PCAdapt is a R package that uses statistical tools for outlier detection based on Principal Component Analysis (PCA). Briefly, this program tests how much each variant is associated with population structure, assuming that outlier variants are indicative of local adaptation. We determined the optimal number of PCs as recommended by Luu and co-workers63 using the graphical PCAdapt function and keeping PCs that correspond to eigenvalues to the left of the lower straight line in the screeplot (Supplementary Fig. 6) according to “Cattell’s rule”, that were 10 for all breeds. The P-values associated to the outlier variants were corrected with Bonferroni with a threshold of 0.05.

HapFLK analysis

With the HapFLK program v1.3 the loci under selection are revealed by comparing the genetic differentiation amongst the analysed populations with respect to the neutral drift model identifying genomic regions or loci showing deviations from neutrality (selective sweeps). The analysis was performed using the scripts available at https://forge-dga.jouy.inra.fr/projects/hapflk. The number of k (haplotype clusters) that better fits our data and estimated using the cross-validation procedure included in the fastPHASE software of66 was 35 for all breeds. The hapFLK statistic was computed as an average of 30 EM iterations to fit the Linkage Disequilibrium (LD) model. The P values obtained using the “Scaling_chi2_hapflk.py” script available at https://forge-dga.jouy.inra.fr/documents, were corrected for multiple comparisons using the false-discovery rate (FDR) method in R and SNPs (with a P value ≤ 0.05)were considered significant. Graphical representations of the Manhattan plots of the significant outliers and the selective sweeps retrieved with PCAdapt and HapFLK were done using CMplot package in R v.1.3.1073 (https://github.com/YinLiLin/R-CMplot).

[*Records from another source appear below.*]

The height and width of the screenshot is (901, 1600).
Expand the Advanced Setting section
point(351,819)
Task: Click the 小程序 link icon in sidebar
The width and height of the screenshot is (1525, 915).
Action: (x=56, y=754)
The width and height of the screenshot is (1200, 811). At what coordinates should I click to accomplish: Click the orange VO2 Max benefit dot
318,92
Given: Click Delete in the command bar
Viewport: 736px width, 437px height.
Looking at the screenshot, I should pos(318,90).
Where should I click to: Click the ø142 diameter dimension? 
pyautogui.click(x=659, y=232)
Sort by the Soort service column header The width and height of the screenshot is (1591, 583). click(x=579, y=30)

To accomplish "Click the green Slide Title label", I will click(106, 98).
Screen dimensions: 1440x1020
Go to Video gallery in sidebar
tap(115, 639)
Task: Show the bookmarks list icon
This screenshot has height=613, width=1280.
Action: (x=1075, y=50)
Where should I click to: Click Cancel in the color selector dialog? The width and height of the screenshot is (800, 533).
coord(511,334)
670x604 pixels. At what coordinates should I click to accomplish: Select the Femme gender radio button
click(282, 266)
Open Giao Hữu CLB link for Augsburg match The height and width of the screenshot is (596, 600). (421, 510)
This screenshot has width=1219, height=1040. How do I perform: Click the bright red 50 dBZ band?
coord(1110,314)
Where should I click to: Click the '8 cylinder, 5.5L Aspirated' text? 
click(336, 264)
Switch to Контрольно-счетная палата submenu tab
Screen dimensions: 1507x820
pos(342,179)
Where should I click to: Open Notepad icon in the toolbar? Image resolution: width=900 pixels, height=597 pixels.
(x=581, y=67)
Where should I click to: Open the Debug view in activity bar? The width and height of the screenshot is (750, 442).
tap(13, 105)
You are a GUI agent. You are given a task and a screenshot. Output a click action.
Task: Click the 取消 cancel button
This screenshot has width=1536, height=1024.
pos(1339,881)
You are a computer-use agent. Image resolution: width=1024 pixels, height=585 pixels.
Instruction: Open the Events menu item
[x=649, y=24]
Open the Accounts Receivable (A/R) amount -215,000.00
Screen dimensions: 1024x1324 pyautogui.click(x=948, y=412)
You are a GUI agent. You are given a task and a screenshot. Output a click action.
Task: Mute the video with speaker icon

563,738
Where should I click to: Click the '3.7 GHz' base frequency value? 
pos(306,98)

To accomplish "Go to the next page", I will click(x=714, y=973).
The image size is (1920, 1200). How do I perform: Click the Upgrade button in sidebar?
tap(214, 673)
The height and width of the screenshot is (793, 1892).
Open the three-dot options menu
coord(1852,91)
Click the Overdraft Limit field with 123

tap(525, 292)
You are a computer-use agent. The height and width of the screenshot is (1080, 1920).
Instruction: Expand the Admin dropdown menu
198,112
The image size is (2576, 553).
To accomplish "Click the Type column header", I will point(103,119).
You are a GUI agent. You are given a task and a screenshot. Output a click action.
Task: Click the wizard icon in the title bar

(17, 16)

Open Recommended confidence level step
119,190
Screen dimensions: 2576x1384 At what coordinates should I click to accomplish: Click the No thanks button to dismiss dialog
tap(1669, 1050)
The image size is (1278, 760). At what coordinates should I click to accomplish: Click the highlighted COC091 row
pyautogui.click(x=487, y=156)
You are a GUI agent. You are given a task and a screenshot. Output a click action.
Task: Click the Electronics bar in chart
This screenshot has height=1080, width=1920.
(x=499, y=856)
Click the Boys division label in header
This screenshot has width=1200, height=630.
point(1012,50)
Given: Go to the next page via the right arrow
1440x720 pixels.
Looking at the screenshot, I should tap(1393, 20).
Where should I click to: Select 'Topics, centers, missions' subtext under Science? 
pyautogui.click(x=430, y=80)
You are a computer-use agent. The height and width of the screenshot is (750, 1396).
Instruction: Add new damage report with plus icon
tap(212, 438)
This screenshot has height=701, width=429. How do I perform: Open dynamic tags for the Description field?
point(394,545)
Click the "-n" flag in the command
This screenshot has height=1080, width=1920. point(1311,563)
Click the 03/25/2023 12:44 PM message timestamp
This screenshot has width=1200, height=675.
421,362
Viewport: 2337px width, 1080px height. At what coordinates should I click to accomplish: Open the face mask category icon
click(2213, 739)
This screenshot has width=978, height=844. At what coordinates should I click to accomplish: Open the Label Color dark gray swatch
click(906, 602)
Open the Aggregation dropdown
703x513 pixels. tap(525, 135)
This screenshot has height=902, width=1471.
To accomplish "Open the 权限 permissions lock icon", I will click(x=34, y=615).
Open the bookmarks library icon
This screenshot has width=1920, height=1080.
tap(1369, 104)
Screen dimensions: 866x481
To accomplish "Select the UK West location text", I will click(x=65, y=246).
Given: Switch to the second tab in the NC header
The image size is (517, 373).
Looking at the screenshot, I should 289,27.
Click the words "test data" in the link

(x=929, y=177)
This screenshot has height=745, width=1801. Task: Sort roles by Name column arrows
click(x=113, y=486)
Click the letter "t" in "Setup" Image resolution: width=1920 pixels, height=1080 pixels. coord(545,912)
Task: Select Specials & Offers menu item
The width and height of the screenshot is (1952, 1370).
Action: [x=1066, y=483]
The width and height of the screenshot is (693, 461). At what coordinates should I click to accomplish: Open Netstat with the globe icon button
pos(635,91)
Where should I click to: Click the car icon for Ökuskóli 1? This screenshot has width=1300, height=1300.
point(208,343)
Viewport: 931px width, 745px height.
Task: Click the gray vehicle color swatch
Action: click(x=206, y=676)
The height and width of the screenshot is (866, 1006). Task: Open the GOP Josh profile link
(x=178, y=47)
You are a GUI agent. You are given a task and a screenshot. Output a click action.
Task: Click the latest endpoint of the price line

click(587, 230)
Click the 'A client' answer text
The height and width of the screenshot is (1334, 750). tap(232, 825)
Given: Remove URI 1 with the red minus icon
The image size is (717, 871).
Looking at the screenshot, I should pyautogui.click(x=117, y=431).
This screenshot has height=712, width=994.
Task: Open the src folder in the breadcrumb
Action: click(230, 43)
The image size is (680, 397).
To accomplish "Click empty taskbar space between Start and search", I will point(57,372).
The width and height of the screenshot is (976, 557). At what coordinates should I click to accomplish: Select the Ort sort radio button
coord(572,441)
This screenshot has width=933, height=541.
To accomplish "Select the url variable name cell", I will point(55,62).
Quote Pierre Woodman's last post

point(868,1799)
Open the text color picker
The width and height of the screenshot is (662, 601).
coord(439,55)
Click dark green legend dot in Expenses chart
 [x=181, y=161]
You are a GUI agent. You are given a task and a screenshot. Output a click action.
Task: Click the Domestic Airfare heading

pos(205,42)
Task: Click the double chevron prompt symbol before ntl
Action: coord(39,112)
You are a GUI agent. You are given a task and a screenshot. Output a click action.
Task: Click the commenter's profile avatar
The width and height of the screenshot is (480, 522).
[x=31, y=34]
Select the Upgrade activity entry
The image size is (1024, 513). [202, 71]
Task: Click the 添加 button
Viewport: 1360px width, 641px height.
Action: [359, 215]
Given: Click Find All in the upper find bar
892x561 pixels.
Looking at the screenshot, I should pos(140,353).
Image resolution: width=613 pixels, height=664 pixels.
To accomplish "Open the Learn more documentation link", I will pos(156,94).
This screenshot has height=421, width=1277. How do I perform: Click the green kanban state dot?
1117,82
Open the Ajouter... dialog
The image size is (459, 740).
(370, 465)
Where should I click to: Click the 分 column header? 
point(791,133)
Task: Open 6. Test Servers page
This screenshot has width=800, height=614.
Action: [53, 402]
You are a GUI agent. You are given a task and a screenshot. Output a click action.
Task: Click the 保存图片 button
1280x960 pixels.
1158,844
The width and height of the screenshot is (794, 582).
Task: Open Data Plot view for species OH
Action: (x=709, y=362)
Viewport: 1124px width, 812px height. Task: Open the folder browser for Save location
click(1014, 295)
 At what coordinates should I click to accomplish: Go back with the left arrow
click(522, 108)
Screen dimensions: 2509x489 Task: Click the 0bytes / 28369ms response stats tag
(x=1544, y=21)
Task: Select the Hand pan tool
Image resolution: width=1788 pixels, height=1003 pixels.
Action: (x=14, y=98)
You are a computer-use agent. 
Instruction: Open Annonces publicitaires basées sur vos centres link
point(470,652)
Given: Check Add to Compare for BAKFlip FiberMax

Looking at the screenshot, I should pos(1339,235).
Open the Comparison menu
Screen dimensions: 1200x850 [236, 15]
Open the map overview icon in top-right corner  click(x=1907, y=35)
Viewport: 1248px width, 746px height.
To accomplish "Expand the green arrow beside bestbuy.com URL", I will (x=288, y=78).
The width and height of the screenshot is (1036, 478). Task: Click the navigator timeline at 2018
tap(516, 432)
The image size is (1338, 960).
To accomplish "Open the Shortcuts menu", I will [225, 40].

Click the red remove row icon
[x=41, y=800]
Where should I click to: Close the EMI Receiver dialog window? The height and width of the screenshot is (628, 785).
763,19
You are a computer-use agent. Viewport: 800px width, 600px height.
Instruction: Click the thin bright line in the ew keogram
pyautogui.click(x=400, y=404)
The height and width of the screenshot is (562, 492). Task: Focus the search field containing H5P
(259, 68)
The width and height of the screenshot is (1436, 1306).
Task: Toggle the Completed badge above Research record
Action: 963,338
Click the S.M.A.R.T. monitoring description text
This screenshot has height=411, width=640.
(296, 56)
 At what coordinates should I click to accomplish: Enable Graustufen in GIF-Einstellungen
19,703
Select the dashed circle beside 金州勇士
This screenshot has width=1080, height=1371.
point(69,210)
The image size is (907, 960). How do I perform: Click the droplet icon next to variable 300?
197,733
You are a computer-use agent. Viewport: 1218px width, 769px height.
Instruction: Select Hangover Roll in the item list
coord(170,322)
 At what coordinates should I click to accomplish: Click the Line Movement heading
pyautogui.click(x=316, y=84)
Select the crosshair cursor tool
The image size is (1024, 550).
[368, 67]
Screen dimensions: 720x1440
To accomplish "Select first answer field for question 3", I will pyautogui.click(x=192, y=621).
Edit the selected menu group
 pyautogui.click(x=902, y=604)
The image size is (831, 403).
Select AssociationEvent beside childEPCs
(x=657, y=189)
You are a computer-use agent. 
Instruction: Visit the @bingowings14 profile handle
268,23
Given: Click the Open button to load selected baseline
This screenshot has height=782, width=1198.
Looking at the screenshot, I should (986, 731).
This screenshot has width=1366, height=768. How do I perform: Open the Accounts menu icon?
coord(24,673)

Searching for candidate genes and pathways related to adaptation

The next step was to compare results from the three methodologies and to verify if identify genomic regions overlapped. Then, a screening within 1 Mb downstream and upstream of each significant marker was applied to pinpoint positional candidate genes, using Ensemble BioMart Capra hircus ARS1 data mining tool (https://m.ensembl.org/info/data/biomart/; Capra_hircus—Ensembl genome browser 108). Loci were investigated for each breed, focusing on previous studies about selection signatures mainly in goat, but also in other livestock species like sheep and cattle, since that the annotation of some genes in goat is still lacking or poor. Pathway enrichment analysis was performed to explore possible pathways involved in environmental adaptation. The genes identified from Ensemble BioMart were stored to perform a functional annotation using Ovis aries, Bos taurus and Homo sapiens databases by DAVID v6.867.